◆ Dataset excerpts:
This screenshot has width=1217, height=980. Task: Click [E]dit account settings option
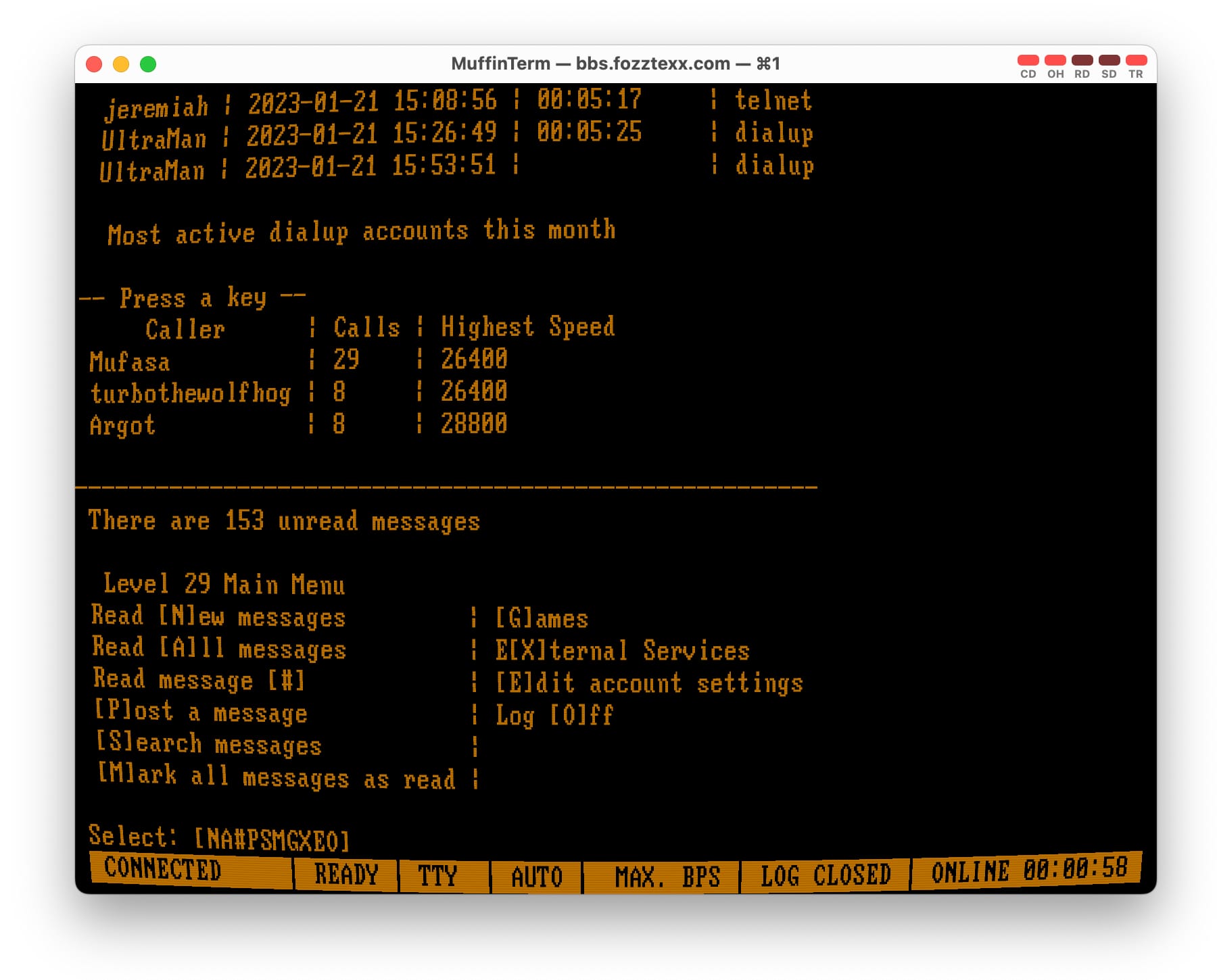pyautogui.click(x=649, y=683)
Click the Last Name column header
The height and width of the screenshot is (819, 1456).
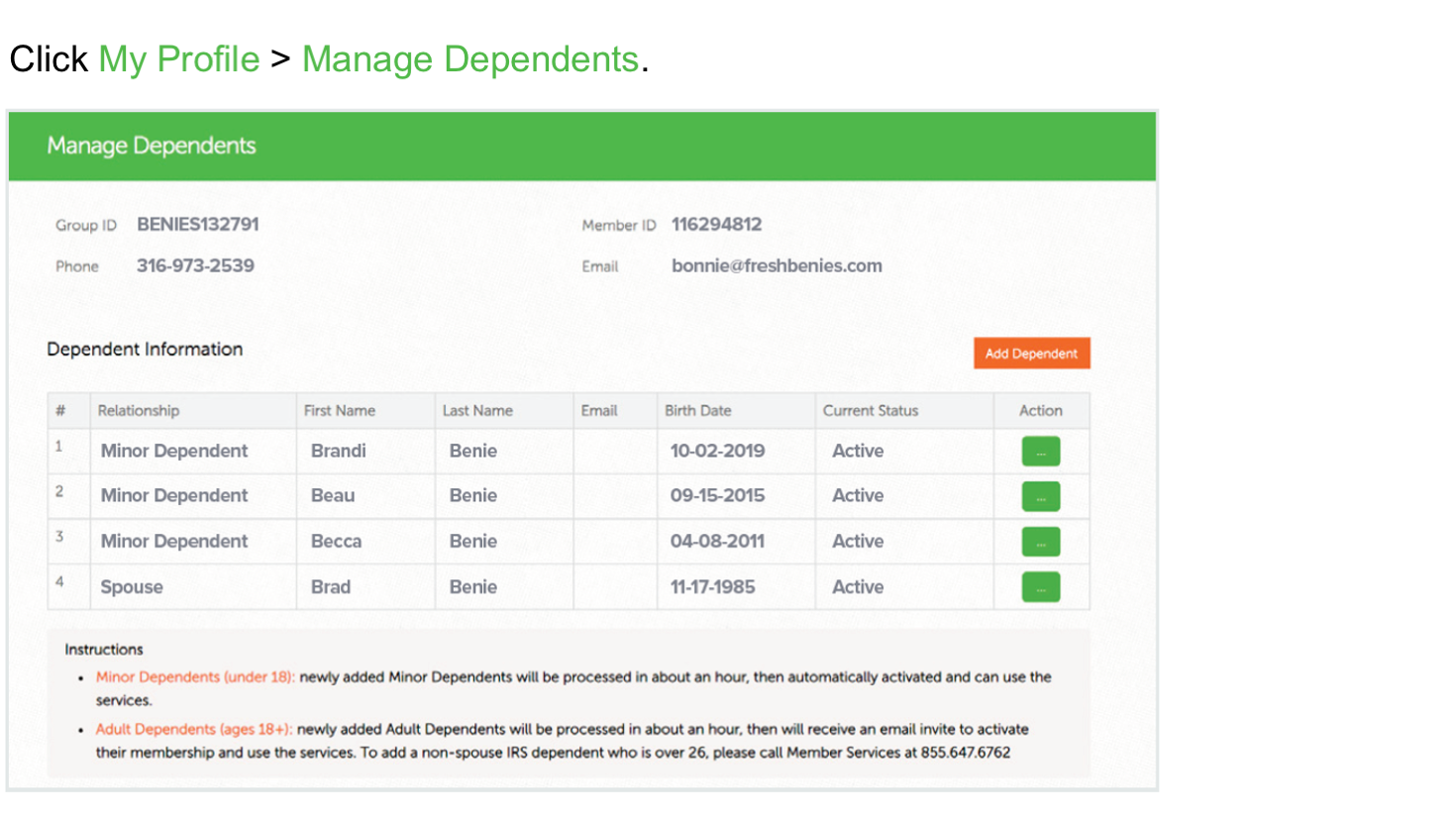pyautogui.click(x=477, y=411)

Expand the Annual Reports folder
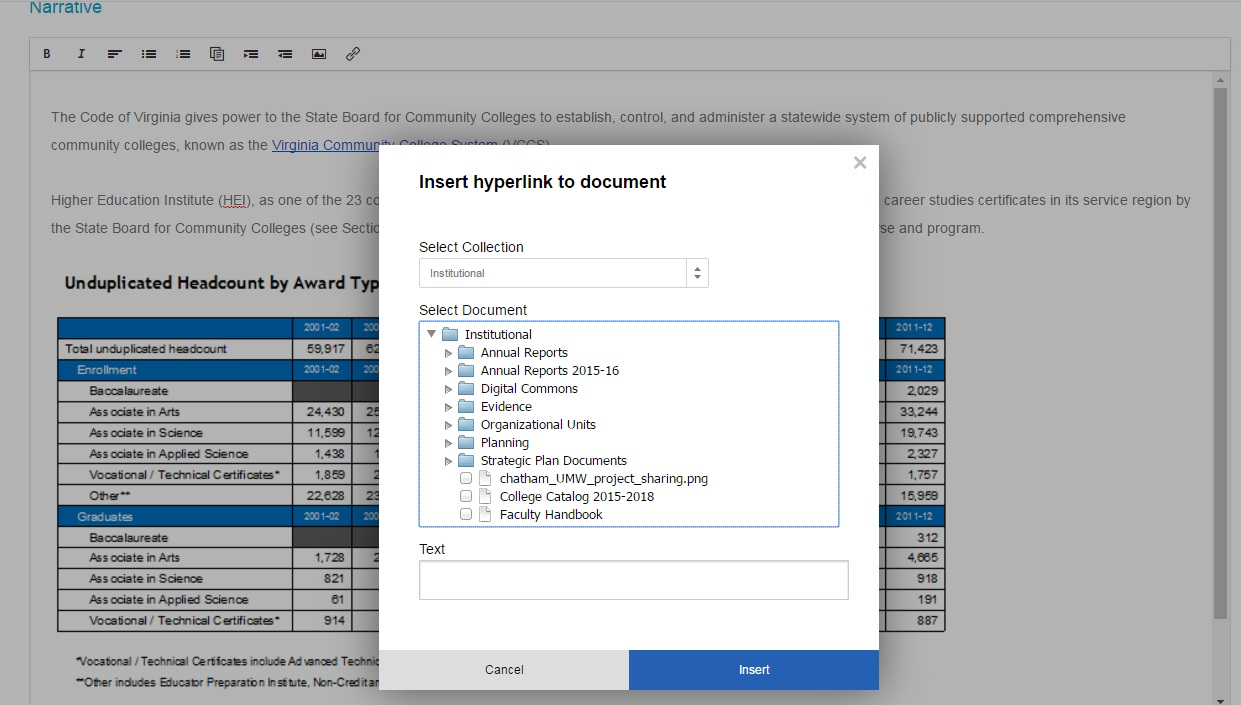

◆ Try it: Leave every image out and retype the entries above word for word.

◆ Answer section:
This screenshot has width=1217, height=980. Task: Click [E]dit account settings option
pyautogui.click(x=649, y=683)
Click the Last Name column header
The height and width of the screenshot is (819, 1456).
pyautogui.click(x=477, y=411)

Expand the Annual Reports folder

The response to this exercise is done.